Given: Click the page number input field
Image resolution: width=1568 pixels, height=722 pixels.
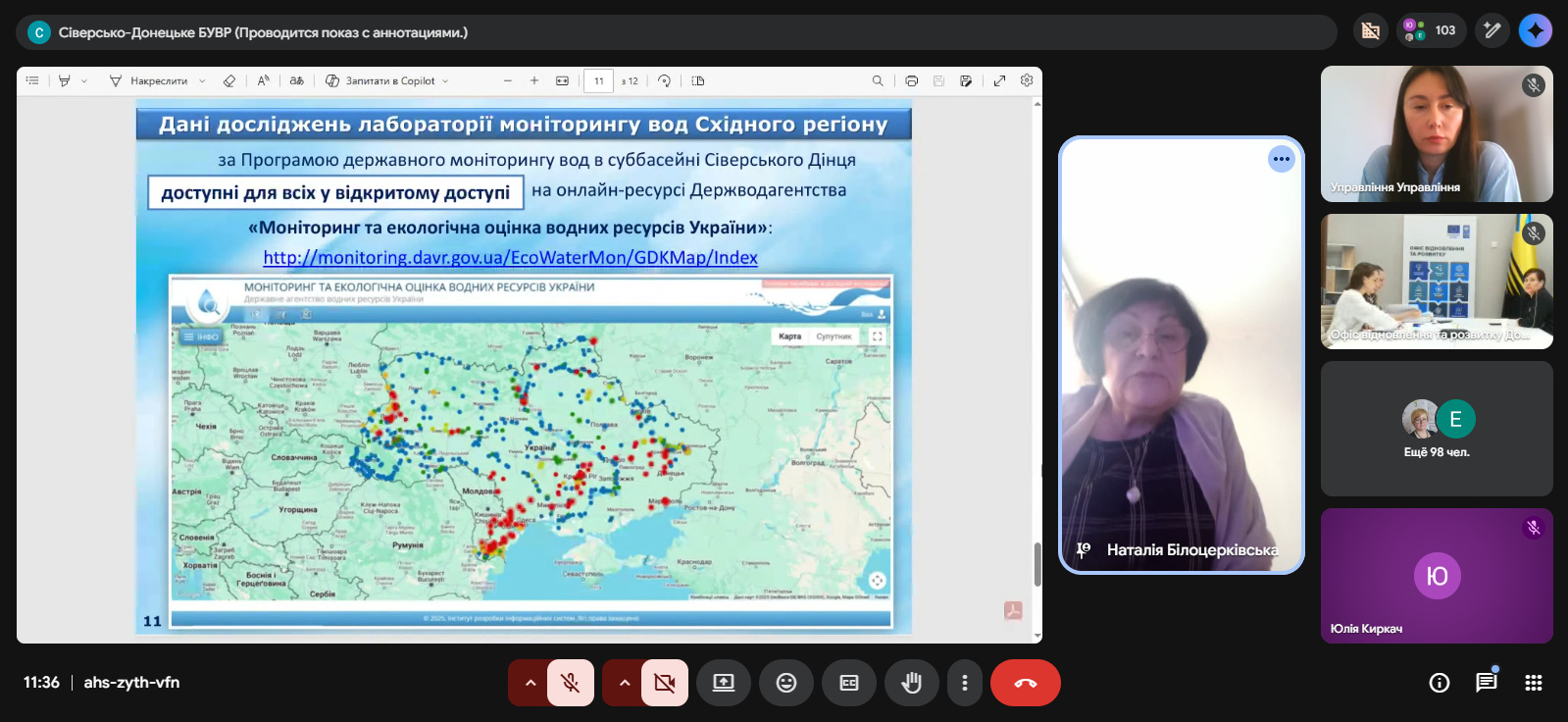Looking at the screenshot, I should [598, 81].
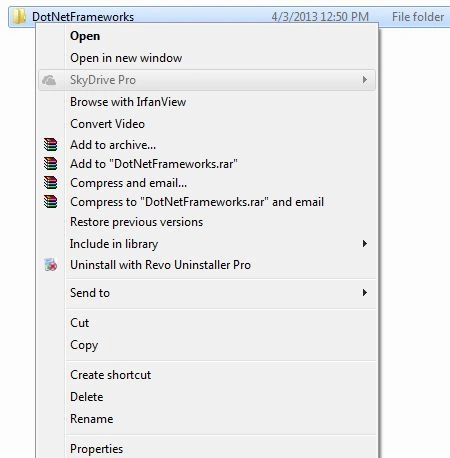The height and width of the screenshot is (458, 450).
Task: Choose Delete from the context menu
Action: (x=87, y=397)
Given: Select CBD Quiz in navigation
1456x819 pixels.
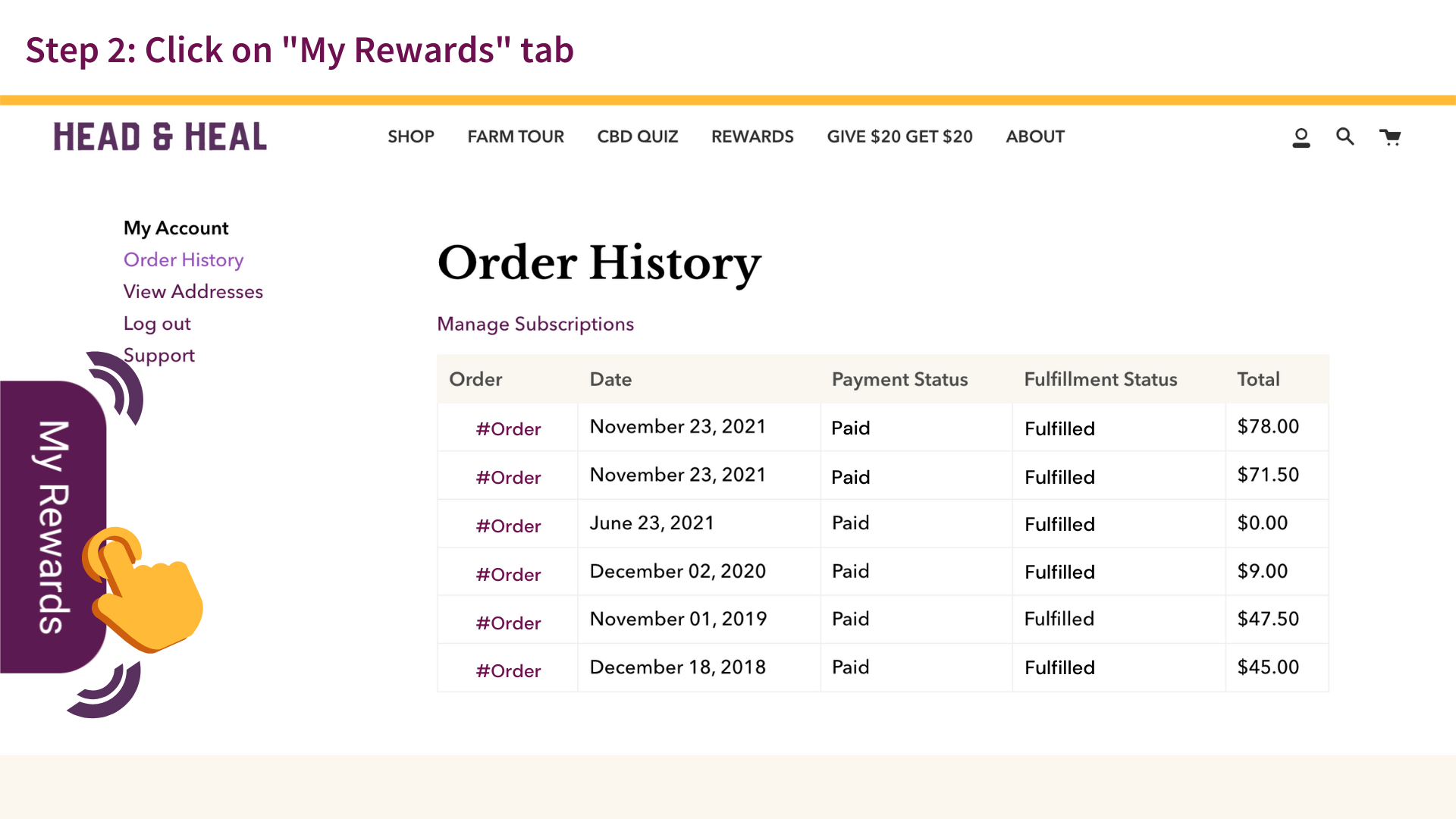Looking at the screenshot, I should (x=638, y=136).
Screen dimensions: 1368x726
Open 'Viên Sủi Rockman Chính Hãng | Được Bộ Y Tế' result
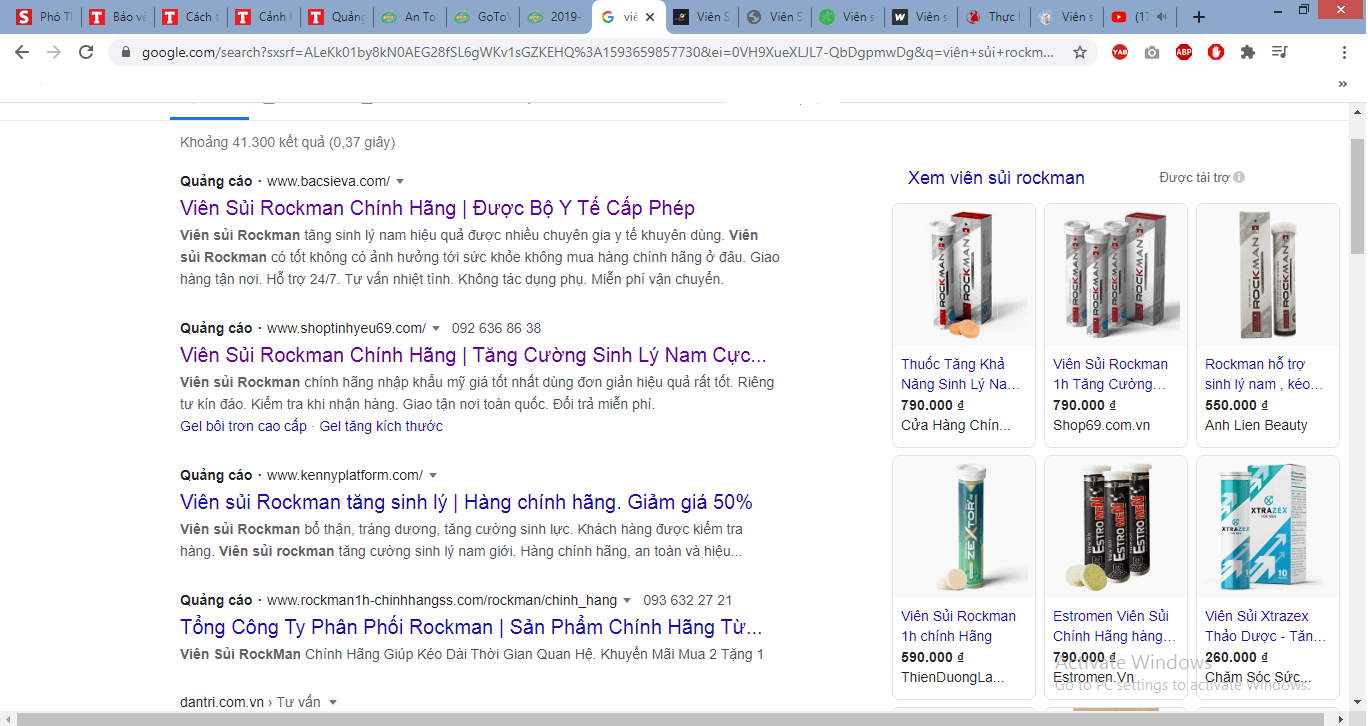437,208
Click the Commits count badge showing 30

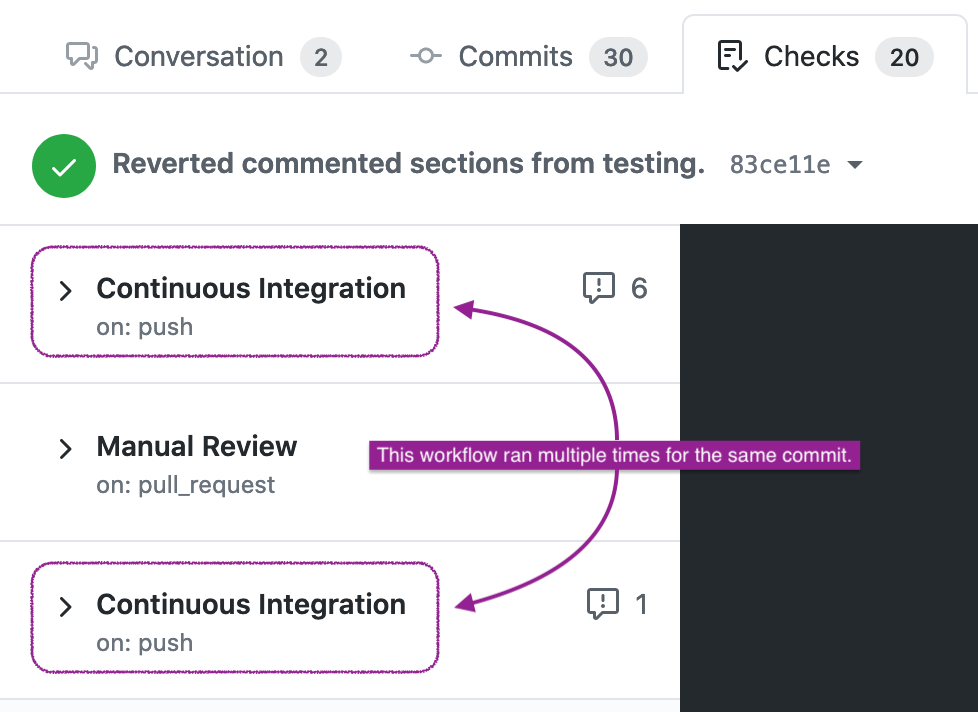618,57
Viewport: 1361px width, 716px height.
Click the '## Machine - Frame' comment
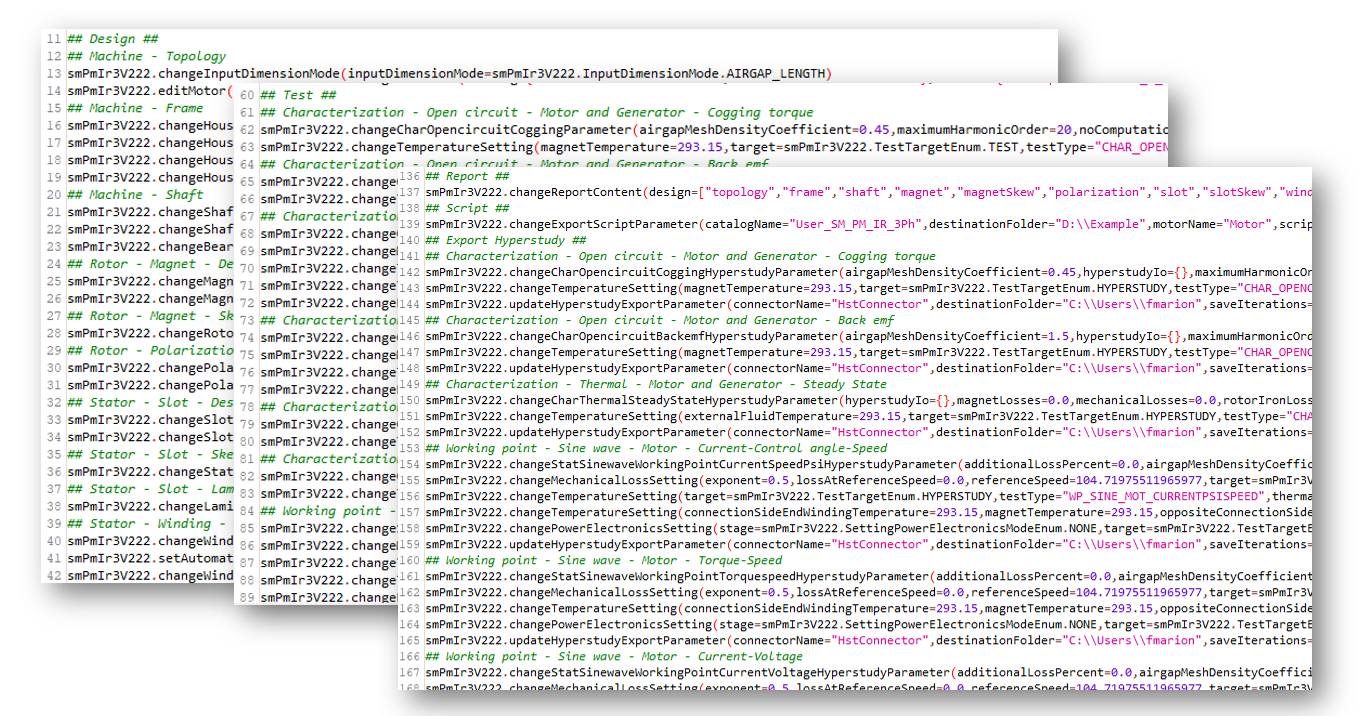(134, 108)
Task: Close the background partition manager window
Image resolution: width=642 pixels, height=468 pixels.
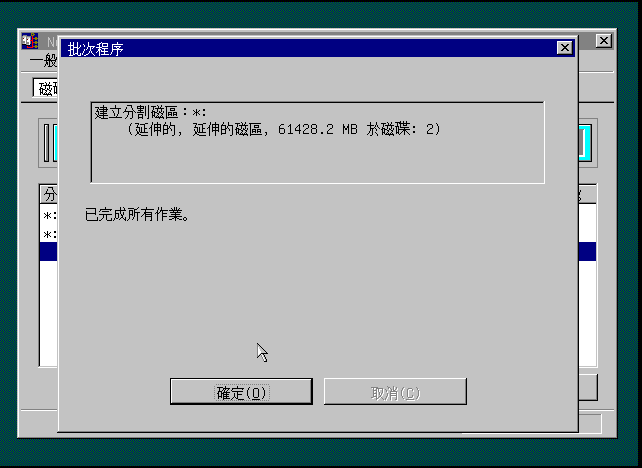Action: click(604, 41)
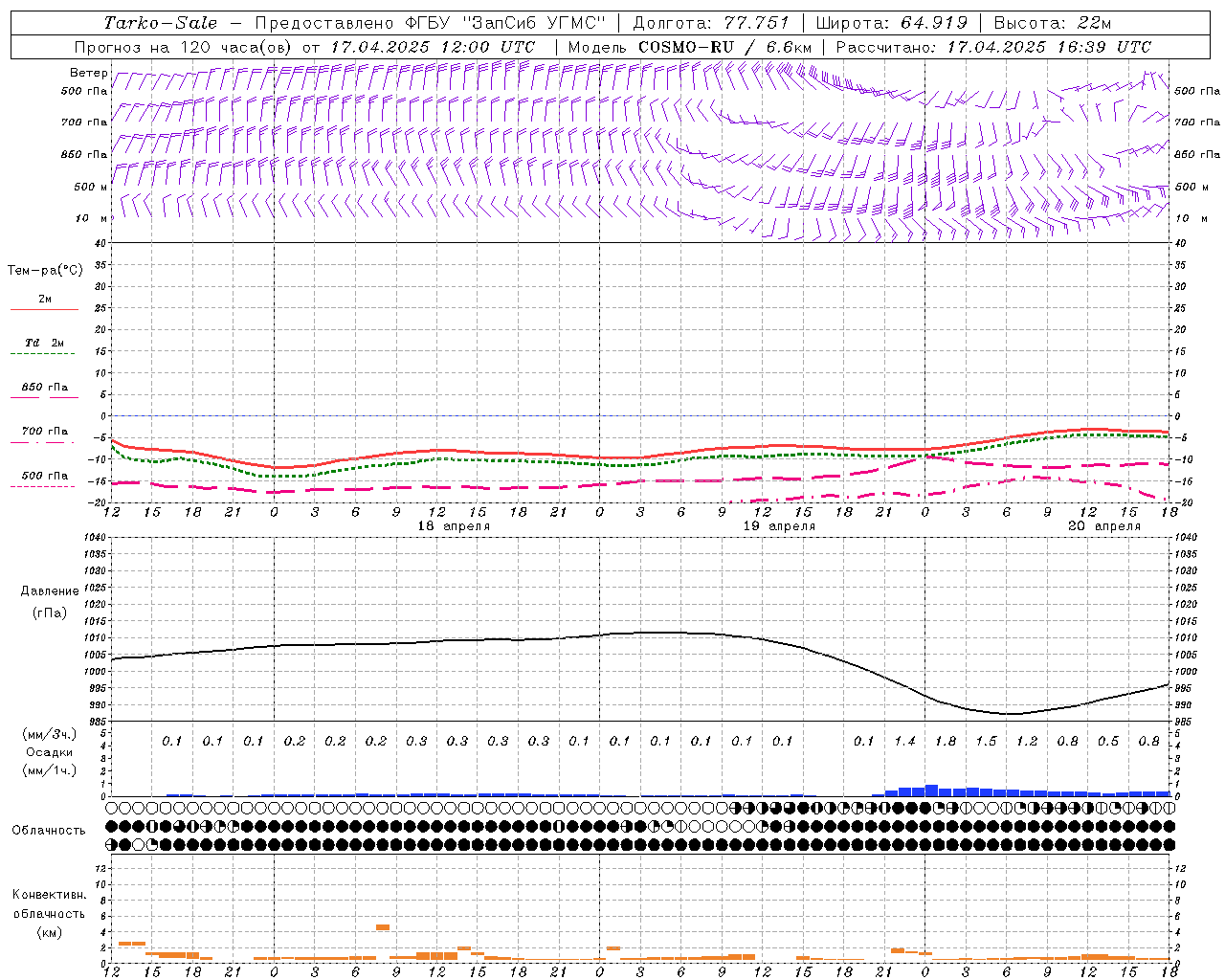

##############################

EXERCISE GOAL – The records above must be output exactly, except for their pictures.

TASK OUTPUT –
Given: Click the page number input field
Image resolution: width=1568 pixels, height=722 pixels.
Looking at the screenshot, I should [598, 81].
The height and width of the screenshot is (458, 450).
Task: Choose Delete from the context menu
Action: (x=87, y=397)
Given: Select CBD Quiz in navigation
1456x819 pixels.
Looking at the screenshot, I should (x=638, y=136).
Screen dimensions: 1368x726
Open 'Viên Sủi Rockman Chính Hãng | Được Bộ Y Tế' result
437,208
Click the Commits count badge showing 30

618,57
Viewport: 1361px width, 716px height.
Click the '## Machine - Frame' comment
(134, 108)
Task: Close the background partition manager window
Image resolution: width=642 pixels, height=468 pixels.
Action: click(604, 41)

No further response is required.